AD-CARE: A Guideline-grounded, Modality-agnostic LLM Agent for Real-world Alzheimer's Disease Diagnosis with Multi-cohort Assessment, Fairness Analysis, and Reader Study
The new LLM agent achieved 84.9% accuracy across 10,303 cases and improved clinician accuracy by 11%.
A research team led by Wenlong Hou and 18 other authors has introduced AD-CARE, a novel AI framework designed to tackle the complex challenge of diagnosing Alzheimer's Disease (AD) in real-world clinical settings. The system is a modality-agnostic, guideline-grounded Large Language Model (LLM) agent that orchestrates specialized diagnostic tools to generate comprehensive, report-style outputs from incomplete and heterogeneous patient data—such as medical images, cognitive test results, and patient history—without needing to fill in missing information. In a rigorous multi-cohort assessment involving 10,303 cases, AD-CARE achieved an overall diagnostic accuracy of 84.9%, representing a 4.2% to 13.7% relative improvement over existing baseline methods. The framework demonstrated robust performance across diverse datasets, with accuracy ranging from 80.4% to 98.8%, and consistently outperformed all tested baselines.
Beyond raw accuracy, AD-CARE showed significant promise in addressing critical issues of fairness and clinical workflow integration. The agent substantially reduced performance disparities across patient demographics, decreasing the average dispersion of four key metrics by 21%-68% for racial subgroups and 28%-51% for age subgroups. In a controlled reader study with neurologists and radiologists, using AD-CARE's outputs improved clinician diagnostic accuracy by 6%-11% and, crucially, more than halved their decision-making time. The framework also demonstrated backbone-agnostic utility, delivering performance gains of 2.29%-10.66% across eight different underlying LLMs (like GPT-4 and Claude) and effectively converging their capabilities. This positions AD-CARE not just as a research prototype but as a scalable, practically deployable tool that can be integrated into routine clinical workflows to provide multimodal decision support.

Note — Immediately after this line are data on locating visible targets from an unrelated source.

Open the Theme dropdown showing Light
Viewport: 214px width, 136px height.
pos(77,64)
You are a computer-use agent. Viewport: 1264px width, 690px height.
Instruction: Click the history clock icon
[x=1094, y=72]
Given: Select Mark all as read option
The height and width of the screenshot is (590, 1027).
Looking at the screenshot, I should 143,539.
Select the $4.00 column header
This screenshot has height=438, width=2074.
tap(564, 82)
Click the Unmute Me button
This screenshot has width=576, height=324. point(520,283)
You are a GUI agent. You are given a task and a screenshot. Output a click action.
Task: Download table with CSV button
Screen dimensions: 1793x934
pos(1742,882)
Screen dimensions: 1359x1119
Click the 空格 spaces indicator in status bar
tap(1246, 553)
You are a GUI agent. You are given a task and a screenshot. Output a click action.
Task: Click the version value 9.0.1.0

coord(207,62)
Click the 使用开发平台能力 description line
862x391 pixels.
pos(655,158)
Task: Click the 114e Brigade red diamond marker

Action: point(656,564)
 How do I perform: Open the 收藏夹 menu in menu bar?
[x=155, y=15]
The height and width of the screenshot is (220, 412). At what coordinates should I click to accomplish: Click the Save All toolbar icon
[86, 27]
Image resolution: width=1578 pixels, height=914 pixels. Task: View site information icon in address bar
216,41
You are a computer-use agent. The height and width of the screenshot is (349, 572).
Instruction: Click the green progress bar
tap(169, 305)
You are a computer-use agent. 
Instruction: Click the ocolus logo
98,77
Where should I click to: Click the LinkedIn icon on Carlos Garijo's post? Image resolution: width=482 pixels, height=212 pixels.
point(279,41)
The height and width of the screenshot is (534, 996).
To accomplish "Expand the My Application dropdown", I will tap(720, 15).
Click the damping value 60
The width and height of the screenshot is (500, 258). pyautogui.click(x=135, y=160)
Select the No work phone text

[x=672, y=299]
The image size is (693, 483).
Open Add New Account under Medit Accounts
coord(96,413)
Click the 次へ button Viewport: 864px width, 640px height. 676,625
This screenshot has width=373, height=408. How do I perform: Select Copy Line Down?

- Achieved 84.9% diagnostic accuracy across 10,303 real-world cases from six cohorts, a 4.2%-13.7% improvement over baselines.
- Reduced clinician decision time by over 50% and boosted their diagnostic accuracy by 6%-11% in a controlled reader study.
- Decreased performance disparity across racial subgroups by 21%-68% and works with incomplete patient data without imputing missing modalities.
Why It Matters
This represents a major step toward deployable AI clinical assistants that improve diagnostic accuracy, save doctor time, and promote healthcare equity.